The little fool: a poem followed by a brief reflection

(image by Dave Lindorff)


I’m hunkered down under a metal garbage can lid

Waiting for my arrow to return to the ground with a thunk

The arrow I had just shot straight into the sky

With as much force as my little boy muscles could muster


And with all my imagination did I picture

It climbing climbing and gradually gracefully 

Slowing and eventually stopping Yes stopping 

For a millisecond midair I now see it


Dropping dropping backwards and very slowly turning 

Turning to point straight downward as it falls

Gaining velocity heading back toward me 

Me waiting under my metal shield


What a little fool I was

Foolish to think that I was protected but

How I craved to be targeted by a worthy foe 

Who would not hold back or pretend


As I grew older I shot my arrows at targets

Mounted on bales of straw deep deep into the bales

I also taught myself how to throw a knife

And shoot a gun All useless skills Useless



On the Poetry Foundation website Michael Torress quotes John Berryman as saying, “You should always be trying to write a poem you lack the technique, the language, the courage to achieve. Otherwise you’re merely imitating yourself, going nowhere, because that’s always easiest.” He also says that there are some images or memories that never completely go away, like a lost dog who (as in a recurrent dream) keeps finding its way back home, home being the reluctant writer’s poetic imagination. That description fits this image of little-boy me crouching under the garbage can lid after having shot an arrow straight up into the sky (with my not-so-little-boy bow) and actually trying to get it to hit my “shield” because that was my way of simulating a real battle where an enemy is actually trying to kill me! What I am saying in the poem, or wishing, is that men (in general) could get this lust for battle and yearning to confront the archetypal foe, out of the way and lived-out at an early age, to clear the deck for learning how to conceive a world without war and without feeding into a culture of violence.

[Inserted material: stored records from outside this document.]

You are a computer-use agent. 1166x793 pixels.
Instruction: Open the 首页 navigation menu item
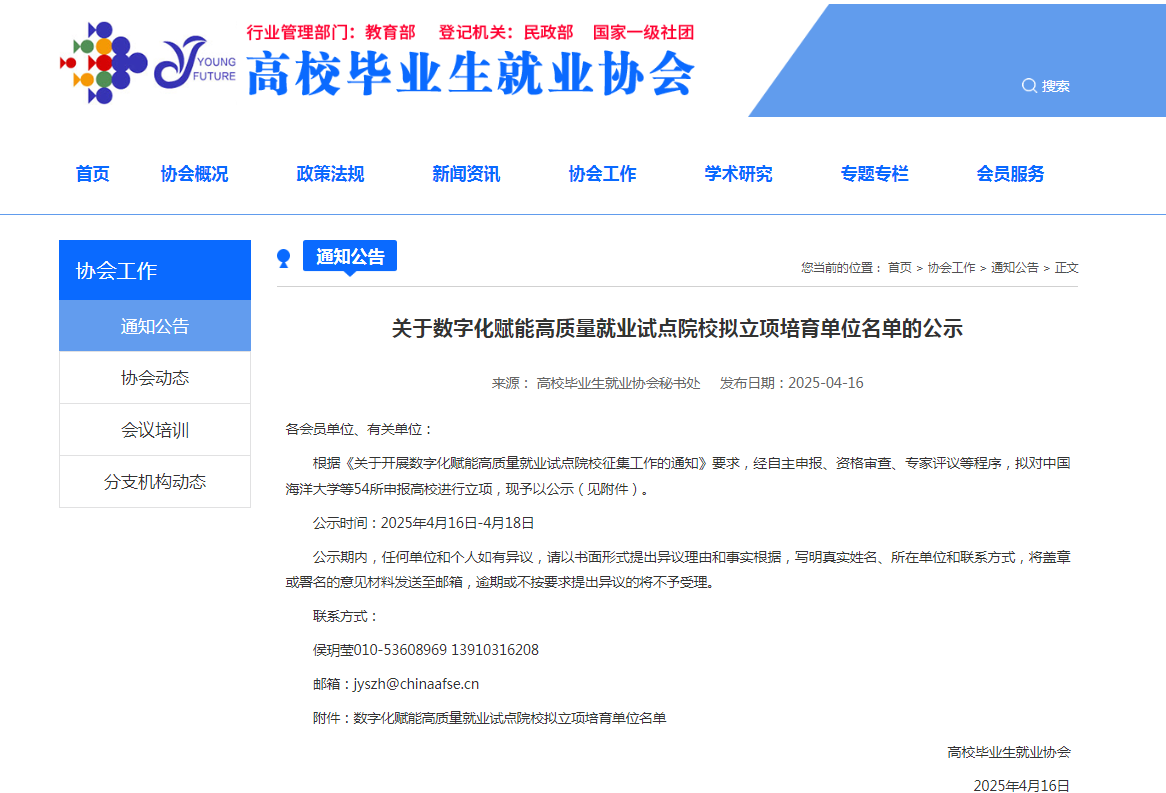click(93, 174)
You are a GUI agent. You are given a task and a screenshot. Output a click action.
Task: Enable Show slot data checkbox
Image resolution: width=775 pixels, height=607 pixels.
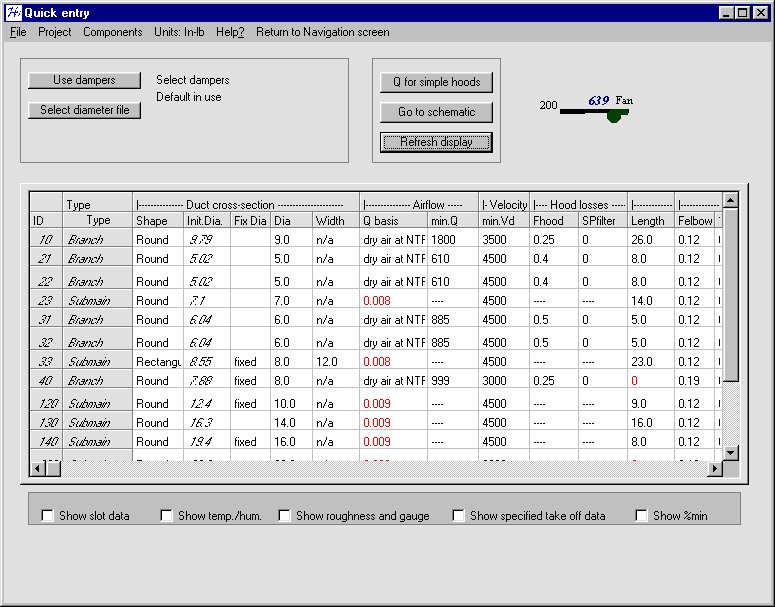[47, 516]
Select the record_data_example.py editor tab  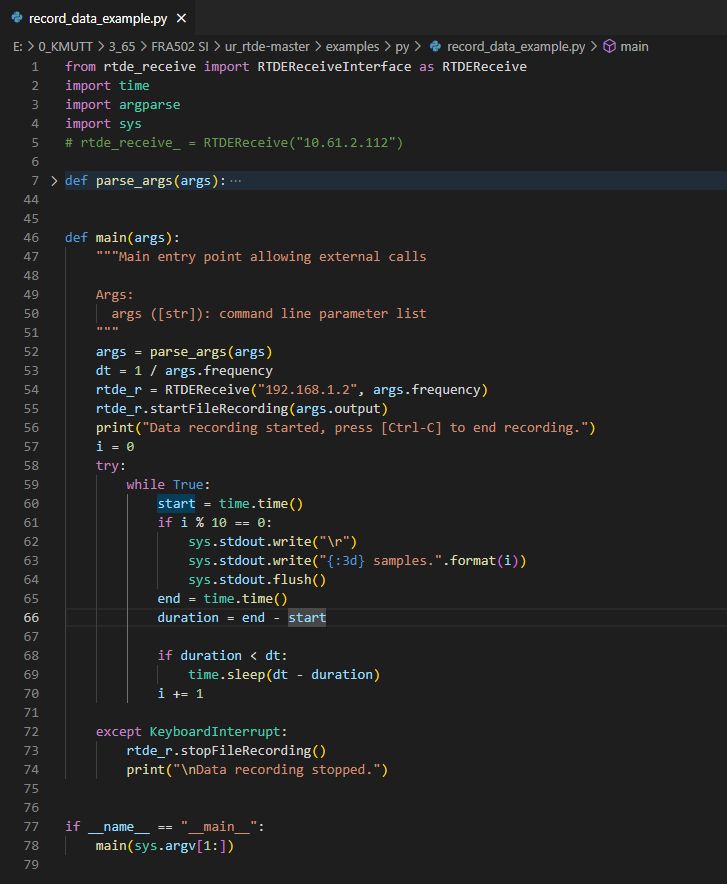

The poem accelerates the passage of time in 5 stanzas to reflect my impatience, not just with my own lack of satisfaction with the world in which I have grown old, but with men. I am not interested in working this poem into a form that is easy to digest. Even after all the life I have lived, there is no consolation in  recalling how anxiously I put my life at risk, imagining, from the earliest age, that one had to be a warrior to survive. It took me years to come around to seeing myself as a pacifist and finding my center in a life of non-violence.